Thanks for your inquiry. In your case, I suggest you please use the following highlighted code snippet. Hope this helps you. Please let us know if you have any more queries.

var doc = new Document(@"C:\temp\Test.docx");
doc.UpdateListLabels();
var paragraphs = doc.GetChildNodes(NodeType.Paragraph, true);
Console.WriteLine("Desired output:");
Console.WriteLine("");
foreach(var paragraph in paragraphs)
{
    if (paragraph is Paragraph && ((Paragraph) paragraph).IsListItem)
    {
        Console.WriteLine(((Paragraph) paragraph).ToString(SaveFormat.Html));
        string html = ((Paragraph) paragraph).ToString(SaveFormat.Html);
    }
}
Console.WriteLine("");
Console.WriteLine("Undesired behaviour:");
Console.WriteLine("");
ArrayList extractedNodes = ExtractContent(doc.FirstSection.Body.FirstParagraph, doc.FirstSection.Body.LastParagraph, true);
Document doc2 = GenerateDocument(doc, extractedNodes);
var paragraphs2 = doc2.GetChildNodes(NodeType.Paragraph, true);
foreach(var paragraph in paragraphs2)
{
    if (paragraph is Paragraph && ((Paragraph) paragraph).IsListItem)
    {
        Console.WriteLine(((Paragraph) paragraph).ToString(SaveFormat.Html));
        string html = ((Paragraph) paragraph).ToString(SaveFormat.Html);
    }
}

pavel.pavlov · February 21, 2014, 1:17am

I suppose you are missing the implemenation of GenerateDocument(doc, extractedNodes);

awais.hafeez · February 21, 2014, 3:54am

Hi Pavel,

Thanks for your inquiry. You can find the implementation of GenerateDocument function in the following article:
https://docs.aspose.com/words/net/how-to-extract-selected-content-between-nodes-in-a-document/

Best regards,

tahir.manzoor · February 21, 2014, 5:50am

Hi Pavel,

Please accept my apologies for your inconvenience. Please check the following GenerateDocumentmethod and let us know if you have any more queries.

public static Document GenerateDocument(Document srcDoc, ArrayList nodes)
{
    // Create a blank document.
    Document dstDoc = new Document();
    // Remove the first paragraph from the empty document.
    dstDoc.FirstSection.Body.RemoveAllChildren();
    // Import each node from the list into the new document. Keep the original formatting of the node.
    NodeImporter importer = new NodeImporter(srcDoc, dstDoc, ImportFormatMode.KeepSourceFormatting);
    foreach(Node node in nodes)
    {
        Node importNode = importer.ImportNode(node, true);
        dstDoc.FirstSection.Body.AppendChild(importNode);
    }
    // Return the generated document.
    return dstDoc;
}

pavel.pavlov · February 21, 2014, 6:13am

Thanks, exactly what I need.

Yet, I have one more question:
Is it possible to save Paragraph in HTML without any font-settings?

For example when I call ToString(SaveFormat.Html) for single paragraph from doc i get

<span style="font-family:Calibri; font-size:11pt">Test text</span>

and desired is

<span>Test text</span>

But I need only excluding font-related styles (Font-name, font-size, font-color).

Or the only way is post process result html with regexp and exclude this styles?

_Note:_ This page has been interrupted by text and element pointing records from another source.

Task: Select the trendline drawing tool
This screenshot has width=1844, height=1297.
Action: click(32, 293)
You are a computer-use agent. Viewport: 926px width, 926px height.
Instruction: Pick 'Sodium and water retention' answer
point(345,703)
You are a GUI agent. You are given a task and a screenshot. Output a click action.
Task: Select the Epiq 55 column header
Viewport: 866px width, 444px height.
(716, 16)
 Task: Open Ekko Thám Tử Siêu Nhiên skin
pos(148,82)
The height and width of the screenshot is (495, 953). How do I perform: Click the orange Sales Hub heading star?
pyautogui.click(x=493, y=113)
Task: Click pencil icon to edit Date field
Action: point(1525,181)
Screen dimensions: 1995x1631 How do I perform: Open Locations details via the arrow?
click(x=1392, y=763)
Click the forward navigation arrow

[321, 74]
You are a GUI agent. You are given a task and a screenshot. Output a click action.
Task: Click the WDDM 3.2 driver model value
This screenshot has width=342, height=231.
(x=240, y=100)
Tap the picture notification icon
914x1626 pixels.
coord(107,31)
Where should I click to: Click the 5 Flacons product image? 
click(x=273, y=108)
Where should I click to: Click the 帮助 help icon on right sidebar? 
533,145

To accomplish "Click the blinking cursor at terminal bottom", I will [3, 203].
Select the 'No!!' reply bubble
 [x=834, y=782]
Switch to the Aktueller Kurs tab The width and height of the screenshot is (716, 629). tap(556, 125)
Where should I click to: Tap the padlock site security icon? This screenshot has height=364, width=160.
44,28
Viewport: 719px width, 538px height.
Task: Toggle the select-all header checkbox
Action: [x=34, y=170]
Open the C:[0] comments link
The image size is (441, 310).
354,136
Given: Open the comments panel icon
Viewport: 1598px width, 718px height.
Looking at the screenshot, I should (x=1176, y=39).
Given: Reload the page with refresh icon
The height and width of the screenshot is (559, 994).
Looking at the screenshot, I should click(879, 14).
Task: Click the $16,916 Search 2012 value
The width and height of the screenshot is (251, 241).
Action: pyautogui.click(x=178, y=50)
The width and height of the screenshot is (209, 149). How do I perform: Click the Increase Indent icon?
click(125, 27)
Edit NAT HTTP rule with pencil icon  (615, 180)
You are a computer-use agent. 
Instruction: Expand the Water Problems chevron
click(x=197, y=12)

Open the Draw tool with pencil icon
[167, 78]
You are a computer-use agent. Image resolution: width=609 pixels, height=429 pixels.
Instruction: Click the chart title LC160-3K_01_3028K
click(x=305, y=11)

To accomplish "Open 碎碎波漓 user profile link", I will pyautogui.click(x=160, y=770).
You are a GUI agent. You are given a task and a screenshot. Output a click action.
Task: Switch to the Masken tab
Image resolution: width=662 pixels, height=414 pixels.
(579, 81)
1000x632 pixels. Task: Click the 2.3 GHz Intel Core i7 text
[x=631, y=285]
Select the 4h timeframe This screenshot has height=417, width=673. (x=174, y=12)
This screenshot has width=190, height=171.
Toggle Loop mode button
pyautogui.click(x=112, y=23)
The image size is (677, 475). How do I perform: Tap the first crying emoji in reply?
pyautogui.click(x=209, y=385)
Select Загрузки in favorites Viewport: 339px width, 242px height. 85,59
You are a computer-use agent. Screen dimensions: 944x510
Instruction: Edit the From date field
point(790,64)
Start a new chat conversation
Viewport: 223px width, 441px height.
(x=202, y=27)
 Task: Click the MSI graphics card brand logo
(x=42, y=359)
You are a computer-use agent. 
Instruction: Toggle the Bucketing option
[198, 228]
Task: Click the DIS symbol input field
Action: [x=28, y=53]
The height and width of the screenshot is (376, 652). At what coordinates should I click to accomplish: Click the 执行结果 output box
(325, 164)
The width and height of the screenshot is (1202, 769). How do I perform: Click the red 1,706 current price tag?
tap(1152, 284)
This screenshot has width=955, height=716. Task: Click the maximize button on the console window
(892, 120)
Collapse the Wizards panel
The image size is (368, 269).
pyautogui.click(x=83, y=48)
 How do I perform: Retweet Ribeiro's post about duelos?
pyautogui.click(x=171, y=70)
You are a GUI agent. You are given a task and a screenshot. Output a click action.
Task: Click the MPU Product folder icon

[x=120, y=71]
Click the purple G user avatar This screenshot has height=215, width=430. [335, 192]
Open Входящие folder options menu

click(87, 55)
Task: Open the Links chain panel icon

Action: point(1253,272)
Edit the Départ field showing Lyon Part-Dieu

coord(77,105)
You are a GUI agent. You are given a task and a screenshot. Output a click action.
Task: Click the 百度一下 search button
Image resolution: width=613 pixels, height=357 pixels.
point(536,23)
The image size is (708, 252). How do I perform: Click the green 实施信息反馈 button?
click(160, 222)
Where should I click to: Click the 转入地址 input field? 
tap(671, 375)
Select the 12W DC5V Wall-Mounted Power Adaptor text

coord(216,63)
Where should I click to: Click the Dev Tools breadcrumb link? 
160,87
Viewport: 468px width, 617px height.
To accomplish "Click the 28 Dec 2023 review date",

tahir.manzoor · February 24, 2014, 12:36am

Hi Pavel,

Thanks for your inquiry. The Node.ToString method (SaveFormat.Html) export the content of the node into HTML format. However, you can use the SaveFormat.Text to export the contents of node into Text format. Aspose.Words does not offer any API to exclude font related attribute.

aspose.notifier · April 7, 2014, 10:15pm

The issues you have found earlier (filed as WORDSNET-9691) have been fixed in this .NET update and this Java update.

This message was posted using Notification2Forum from Downloads module by aspose.notifier.